Each character is beautifully realised, with their own quirks of speech and behaviour, and their own emotions; even a side-character in Ace Attorney is more fully written than the average modern computer game hero. The rival lawyers you love to hate slowly become sympathetic as the game progresses, and the criminals, even if they can not be forgiven, can always be understood. The dialogue is genuinely witty, and often had me laughing out loud.
You may have read my previous whinging, and remember that these days, I rarely complete games. However, I completed the second game in the Phoenix Wright series in two weeks, even though it was my exam revision period. Now, for a hardcore gamer like me to chose Phoenix Wright over anything else when my gaming time was so limited, must mean something. Basically, it exemplifies the power of good writing in games. I kept playing to see what would happen next, and to hear (read) more of my favourite characters' amusing vergiberations. Now I am not a particular advocate of 'nu-casual-gaming'; I would prefer to see the games market expanding in every direction, without losing anything we have come to love already. However, a game like Phoenix Wright has a very far reaching lesson. If good writing can do so much for a game, why do we accept less? Why is it okay for developers to hire uninterested hacks to populate our games with uninteresting two-dimensional characters (Hell, we can see them in 3D!) and wooden dialogue?

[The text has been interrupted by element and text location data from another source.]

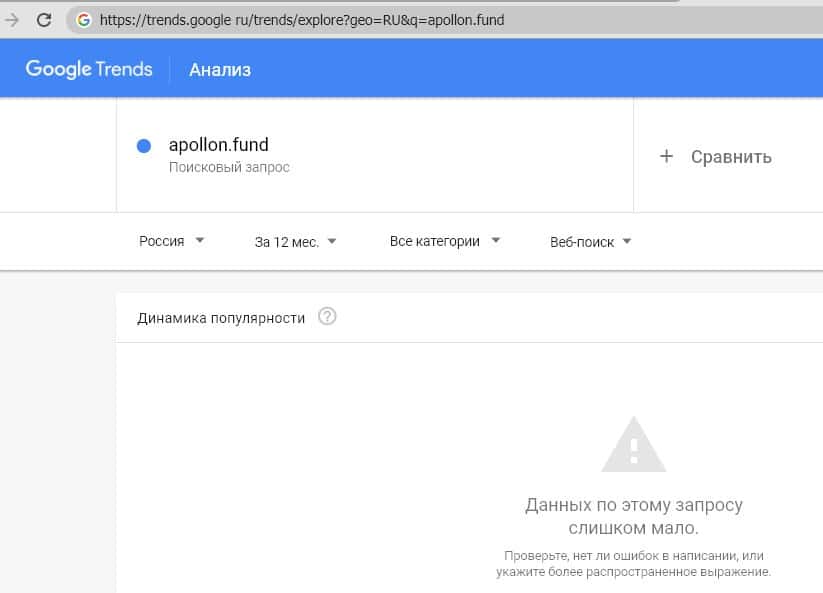823x593 pixels.
Task: Open the Россия region dropdown
Action: point(172,241)
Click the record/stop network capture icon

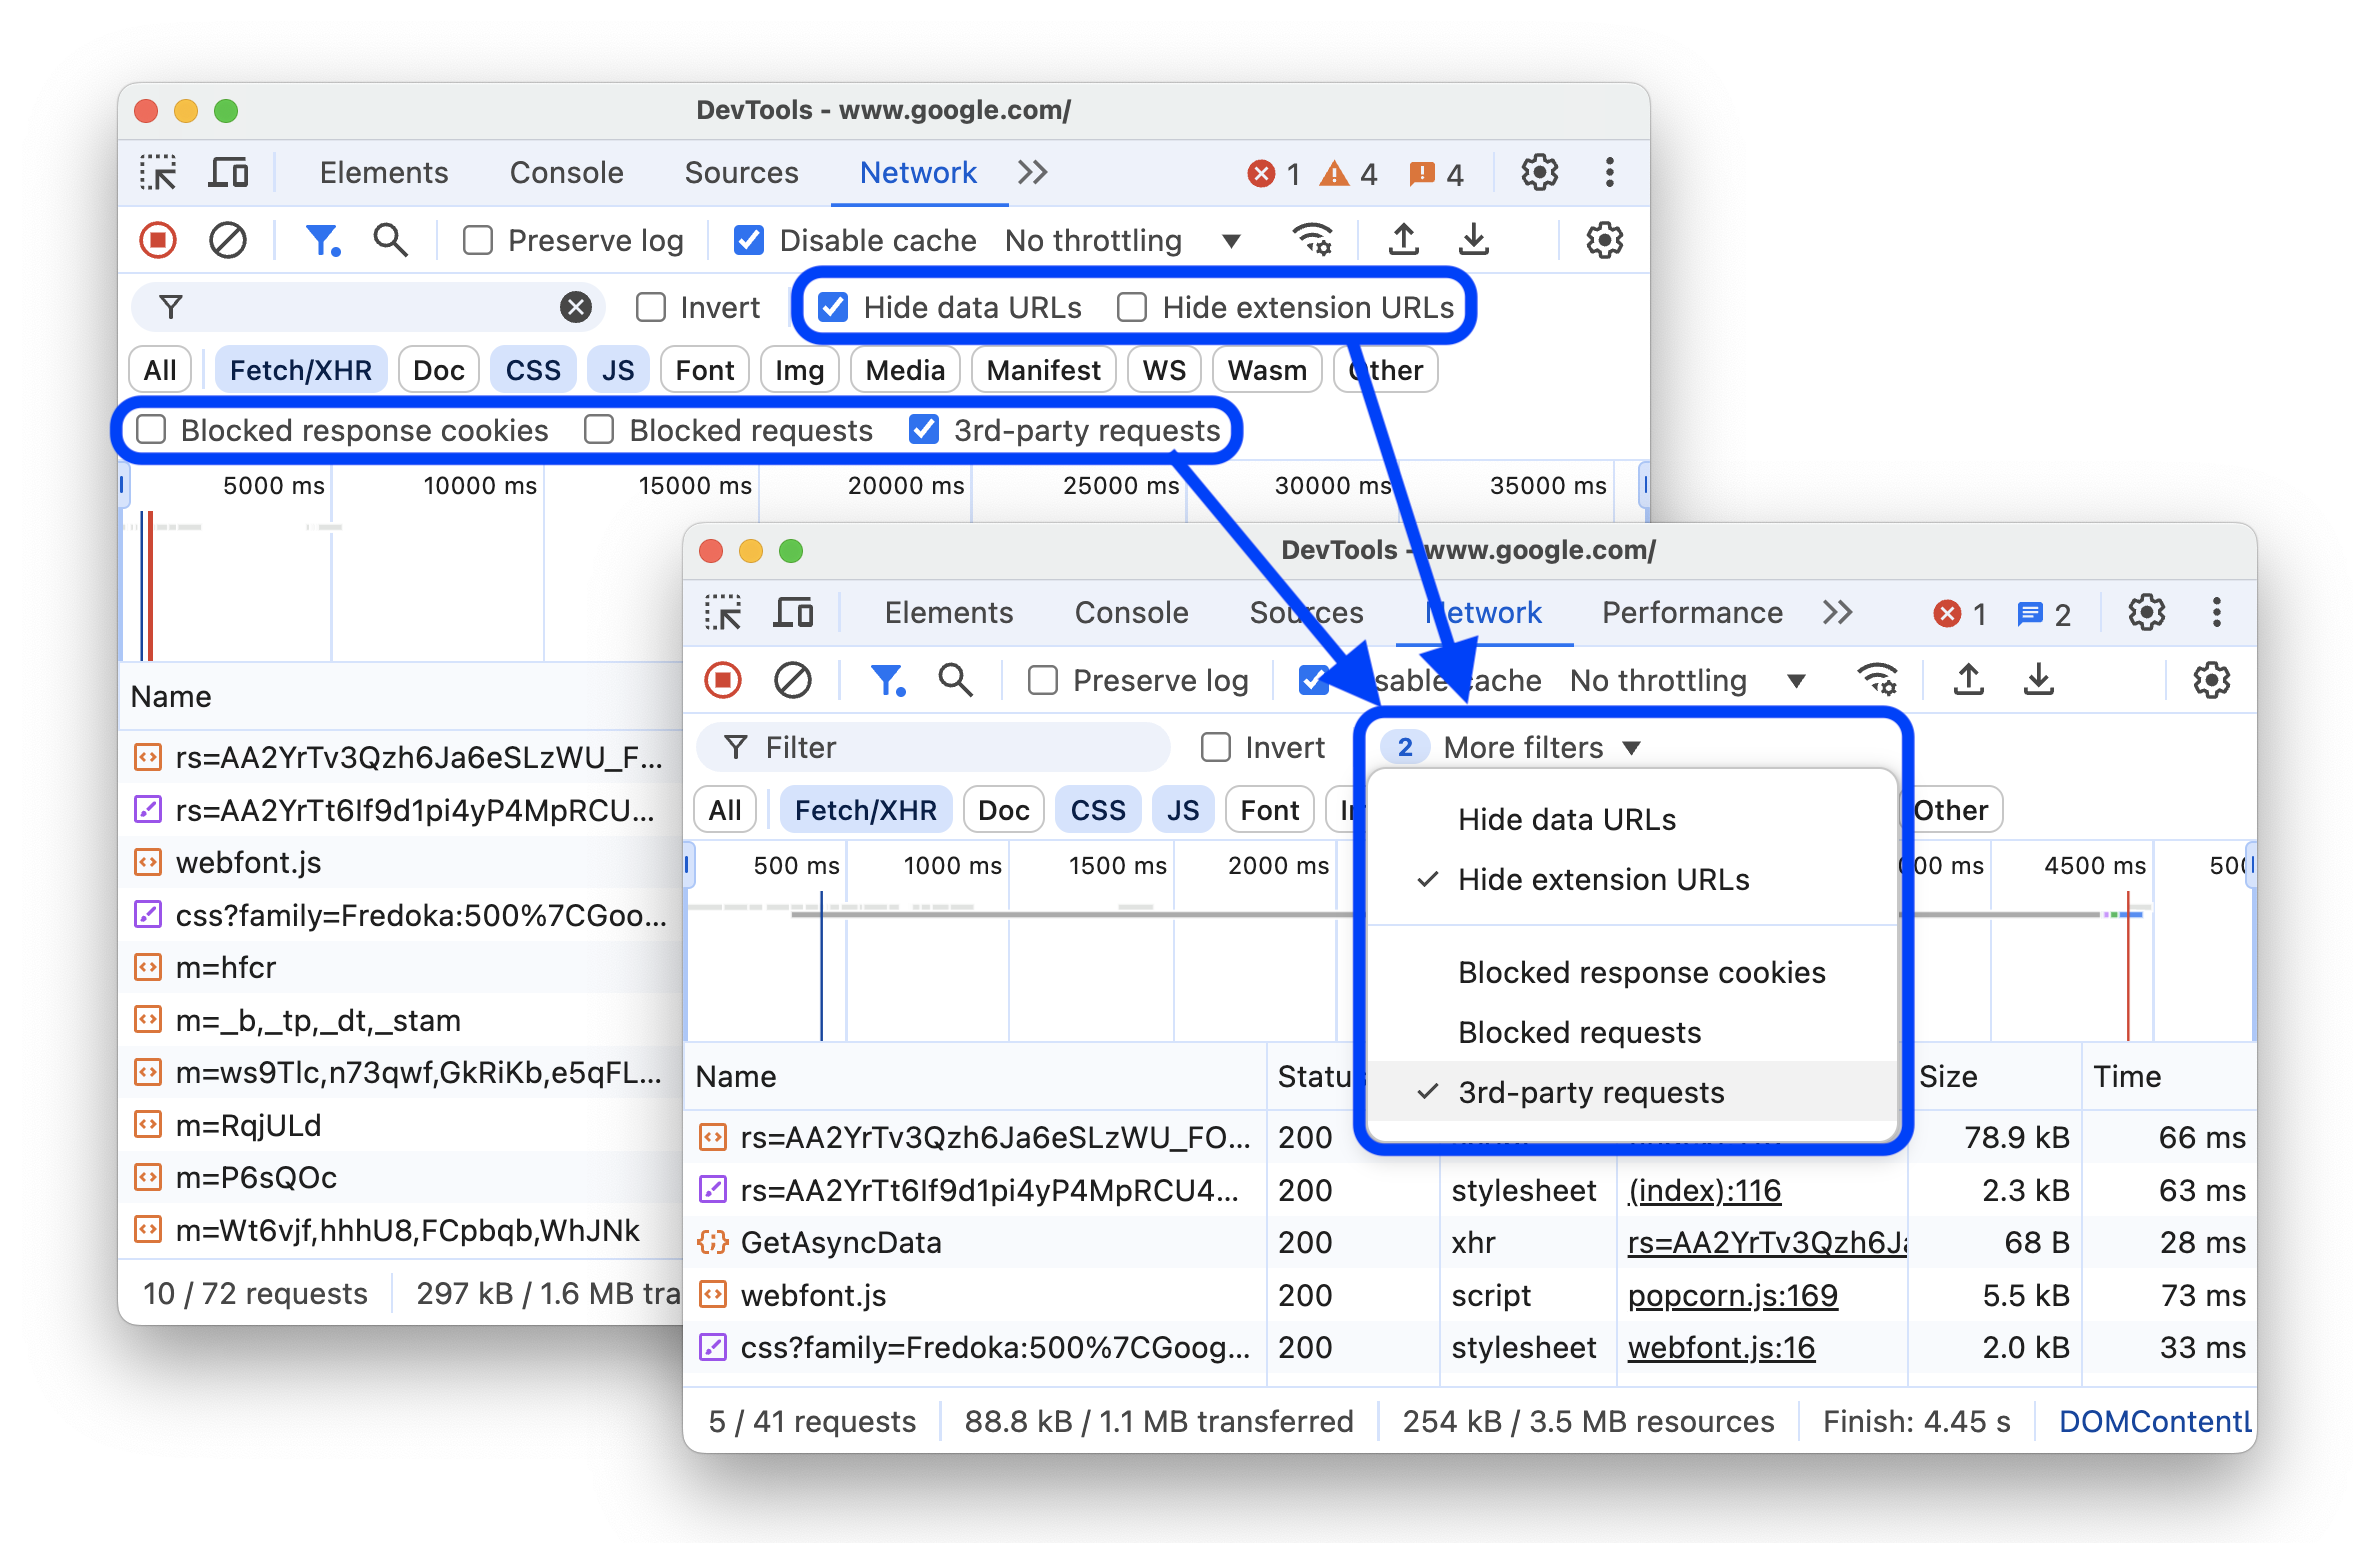point(155,241)

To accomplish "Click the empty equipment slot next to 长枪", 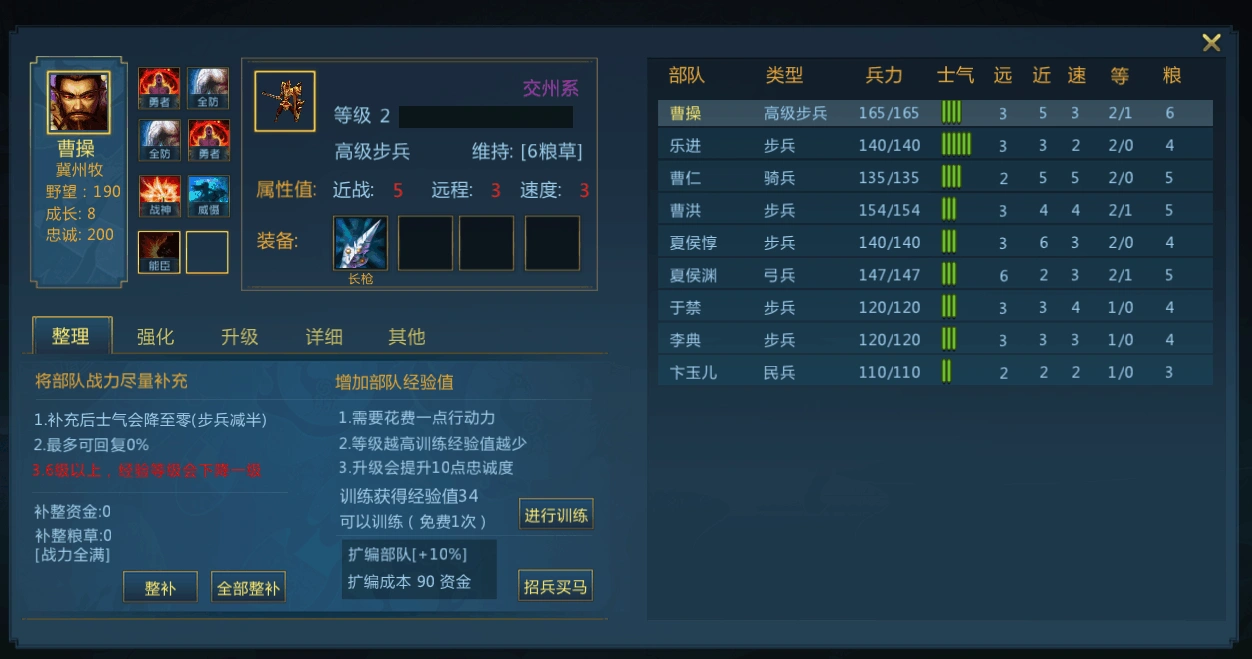I will tap(425, 243).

Writing like that found in Phoenix Wright should not just be found in 'story games' - most games purport to have a story of some form or other, and I think it is no longer satisfactory for that story to be poorly written. I remember how the creators of Fahrenheit made such a fuss over the idea that a game's plot could take influence from cinema. It is a pity that particular game took its influence from awful cheesy Hollywood thrillers. While it was commendable that the game makers wanted to show that a game could inspire the emotions of a film, it is sad that those emotions were the standard array of boredom and embarrassment inspired by the cliches of Hollywood. The fact is, there is a wide world full of writing out there, and it is about time games considered themselves part of that world.